◆ **Source passage**:
Introducing the Violin Sisters
If you hear someone in Bermuda talking about “the violin sisters” it’s quite possible they’re referring to Naphisa and Sari Smith.
They started taking lessons on the wooden string instrument at the age of 4; public performances followed.
On Saturday, they will take the stage again, this time to raise funds for the Bermuda National Gallery.
Noted violinist Michael Foyle, guest leader of the BBC Symphony Orchestra, Halle Orchestra and London Conchord Ensemble and a violin professor at the Royal Academy of Music, will also perform.
Does the thought scare them? Not at all.
“I used to get so nervous when I played for recitals before not even 100 people,” said Naphisa, 17. “My legs would shake badly; my hands would shake.
“But then I went to music camp, a summer intensive at Ithaca College in 2016. I auditioned to be in the advance programme and got accepted.
“It was a two-week intensive programme and I was required to practise for two hours a day,” Naphisa said. “After I came back from that I found I was not nervous playing any more. I now get a thrill from performing.”
At the moment, she and her 14-year-old sister are at the Music Institute of Chicago, taking classes with members of the Bermuda School of Music’s Suzuki Strings.
“We will be having a masterclass with Almita Vamos, who is one of the top violin teachers in the world,” Naphisa said. “We will be playing the pieces that we are performing on Saturday.
“So we are not nervous about performing on the same stage as Michael Foyle. We are very excited and also looking forward to hearing him perform.”
She’s thankful that her father, Raynard, got the ball rolling when she was young.
“It appears my dad told my mom, Michelle, that he wanted me to play the violin because he played it when he was younger,” she said. “So he signed me up at Bermuda School of Music and I’ve been playing ever since.
“I can’t actually remember starting but I do remember I used to hate practising. Now I love it.”
Sari recalls how she begged for the chance. “I remember asking my mom one time after I saw [Naphisa] practising in the library: ‘Can I start too?’.”
They’ve both had the same teacher, Jennifer Arnold, since Day 1.
Sari has dabbled a bit with the steel pan but Naphisa has always remained true to her first love.
“I’ve just grown attached,” the Bermuda College student said. “I used to hate practising so much, but now I love it. My mom doesn’t have to tell me to do it any more.
“I’ve never played another instrument. Although I like the sound of the viola, I love my violin. The viola is not as versatile.
“You can’t play the high notes as easily, it has a lower tone and doesn’t get to play the melody as often.
“I can easily travel with my violin whereas the cello and piano are too big — you can’t walk around with them.”
She’s already planning her next step.

◆ **What this task involves**:
Based on the article about the violin sisters, explain in one to three sentences why Naphisa prefers her violin to the viola.

◆ **Collected material**:
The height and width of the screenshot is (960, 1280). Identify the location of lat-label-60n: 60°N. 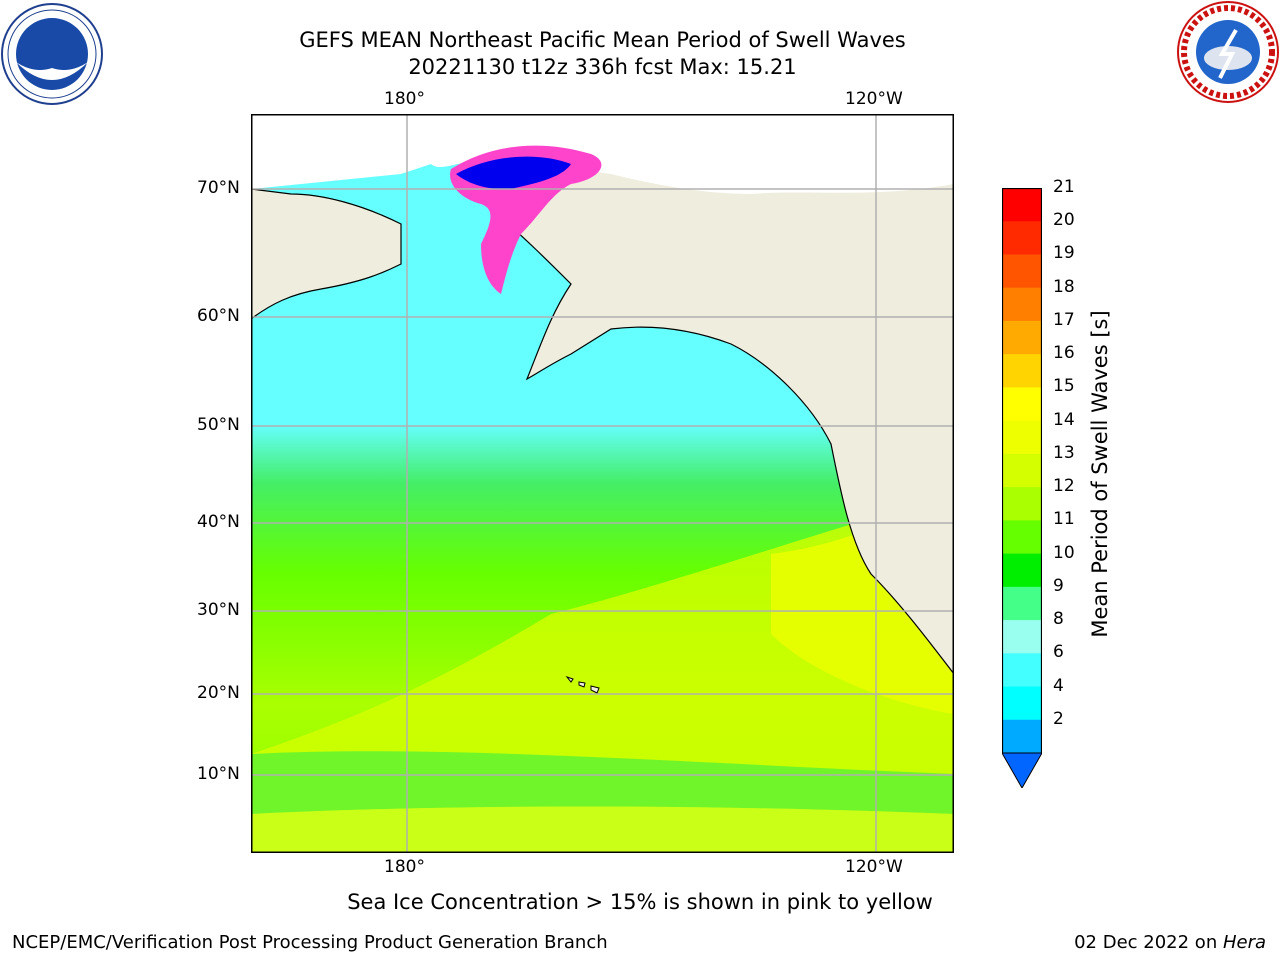
(218, 316).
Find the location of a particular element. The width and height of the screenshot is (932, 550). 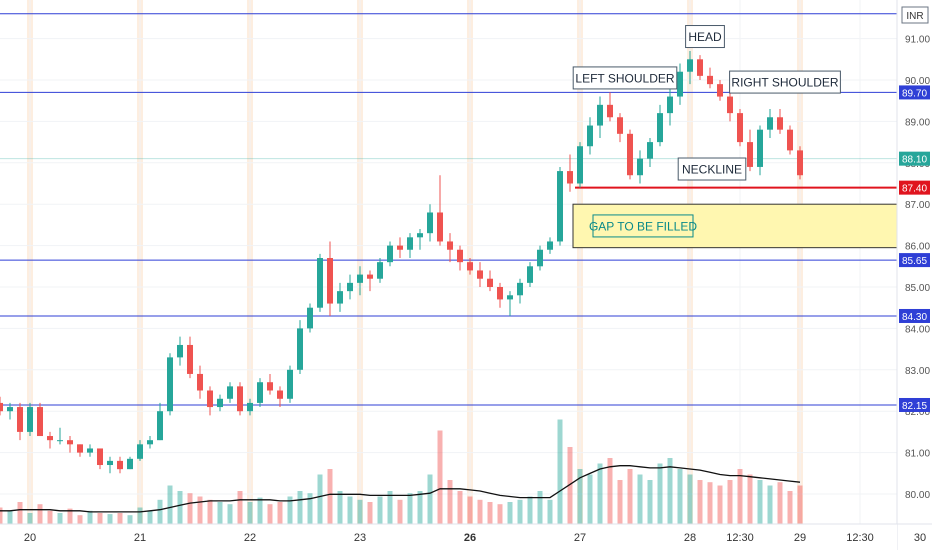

◆ **Task response**:
Naphisa likes the viola's sound, but she finds it less versatile than the violin. It can't play high notes as easily, has a lower tone, and doesn't get to play the melody as often.